> _PROBLEM TO SOLVE_
The required answer is every line of the data containing the word "screenshot".

Collected data
[Start of Attachment]
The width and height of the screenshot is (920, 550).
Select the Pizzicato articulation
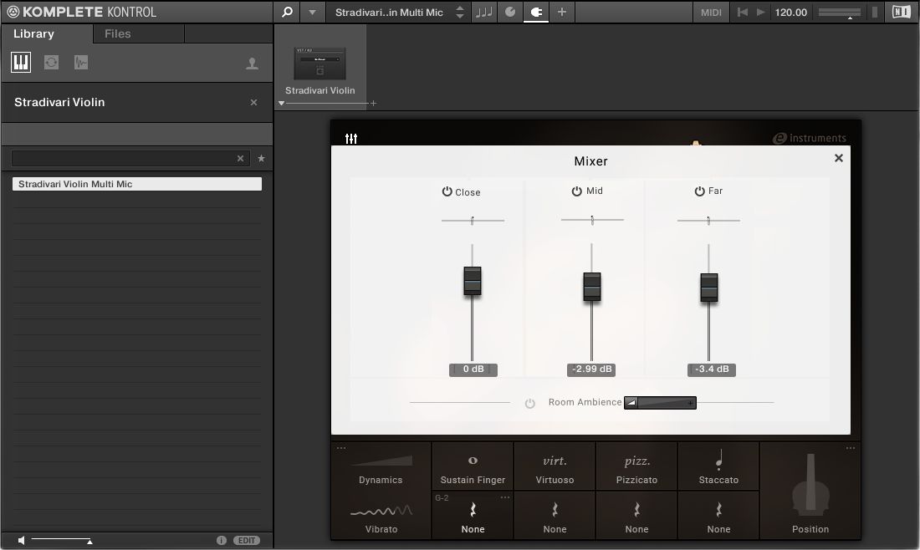636,466
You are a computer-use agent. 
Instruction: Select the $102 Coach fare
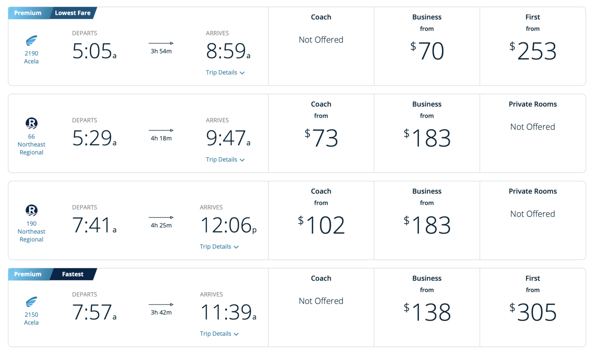pos(321,225)
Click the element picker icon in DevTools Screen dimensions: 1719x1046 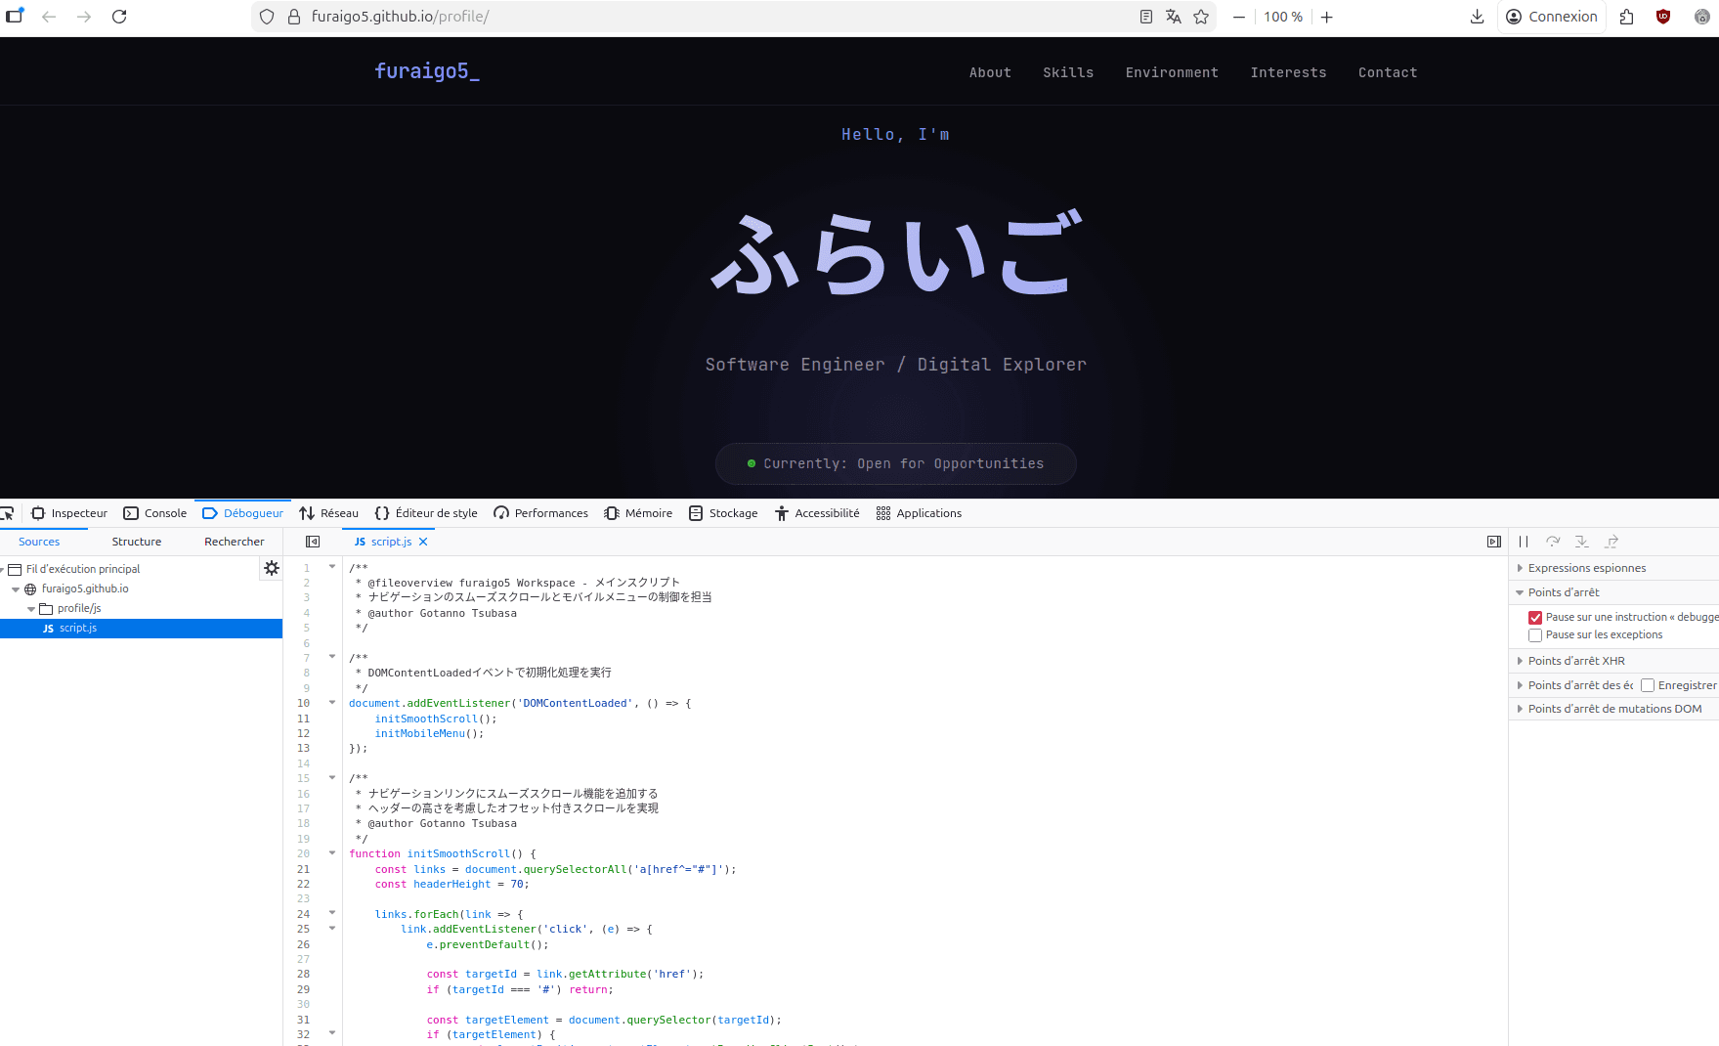click(x=8, y=513)
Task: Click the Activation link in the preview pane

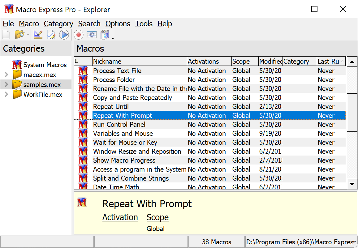Action: coord(120,217)
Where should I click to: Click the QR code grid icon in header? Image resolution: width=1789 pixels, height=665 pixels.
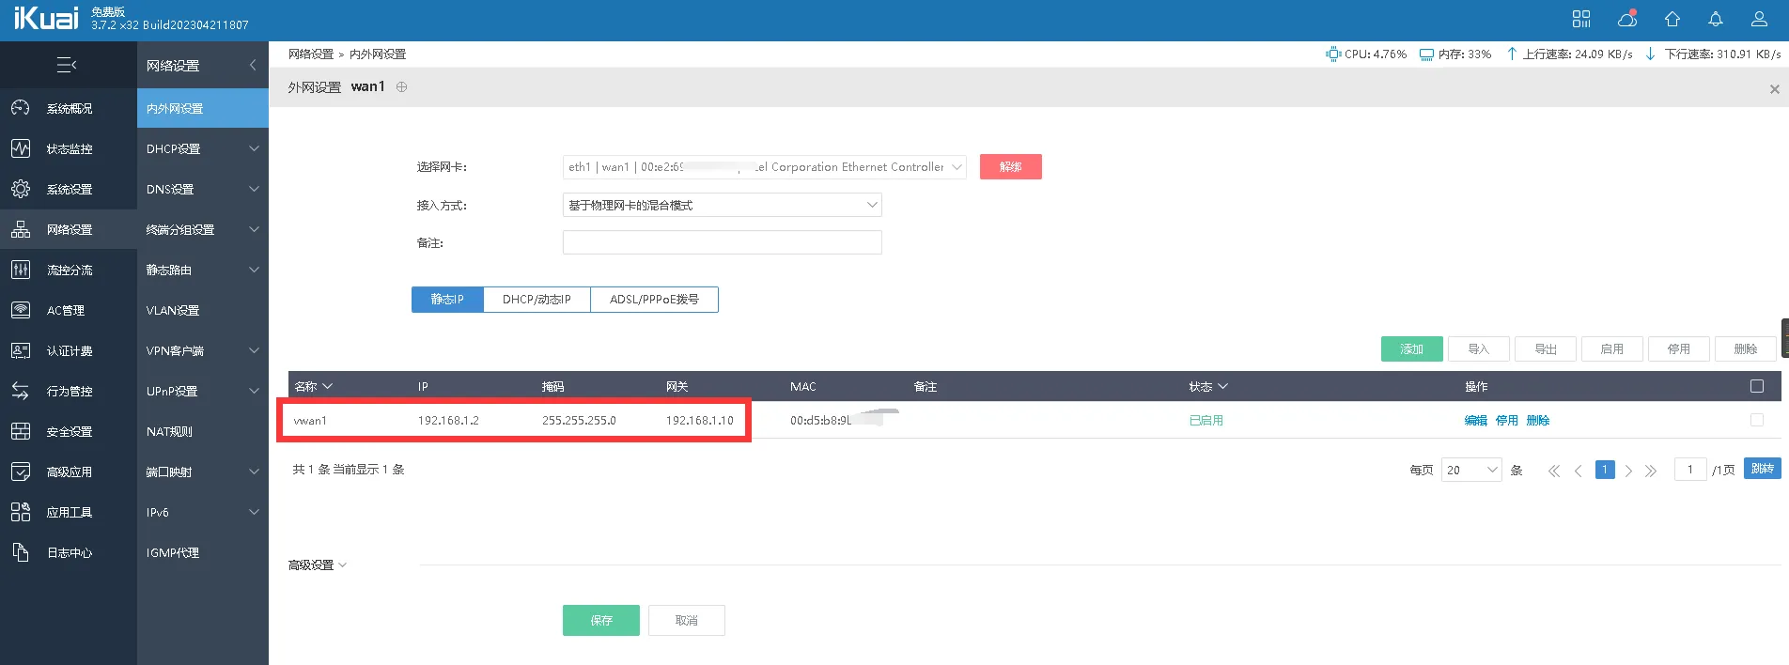pos(1581,19)

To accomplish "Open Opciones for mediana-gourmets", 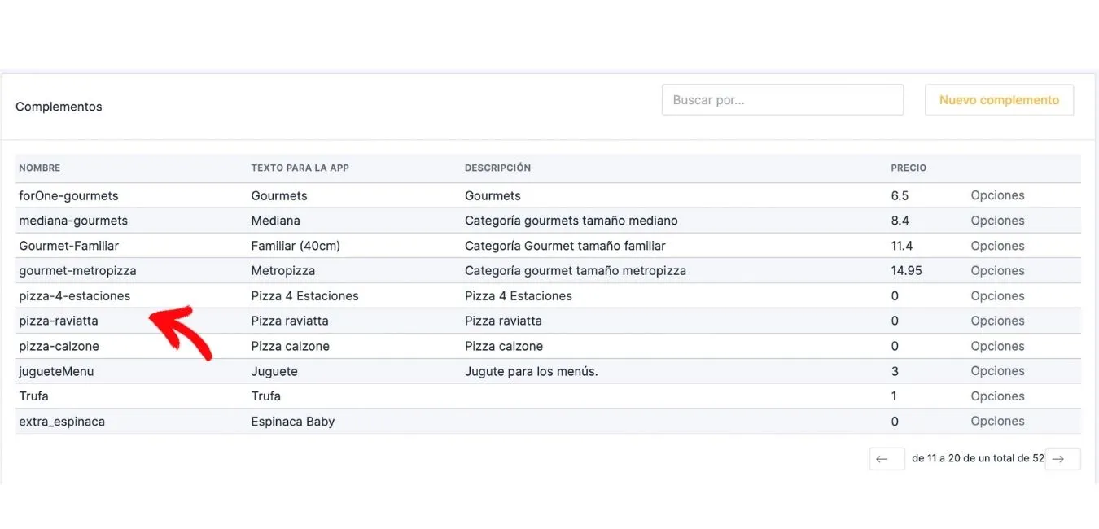I will pos(997,221).
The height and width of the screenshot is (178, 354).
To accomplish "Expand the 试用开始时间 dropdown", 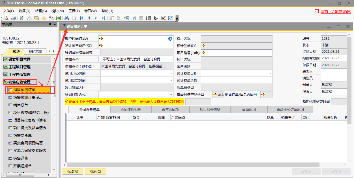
[End of Attachment]
> _COMPLETED TASK_
The width and height of the screenshot is (920, 550).
The height and width of the screenshot is (178, 354).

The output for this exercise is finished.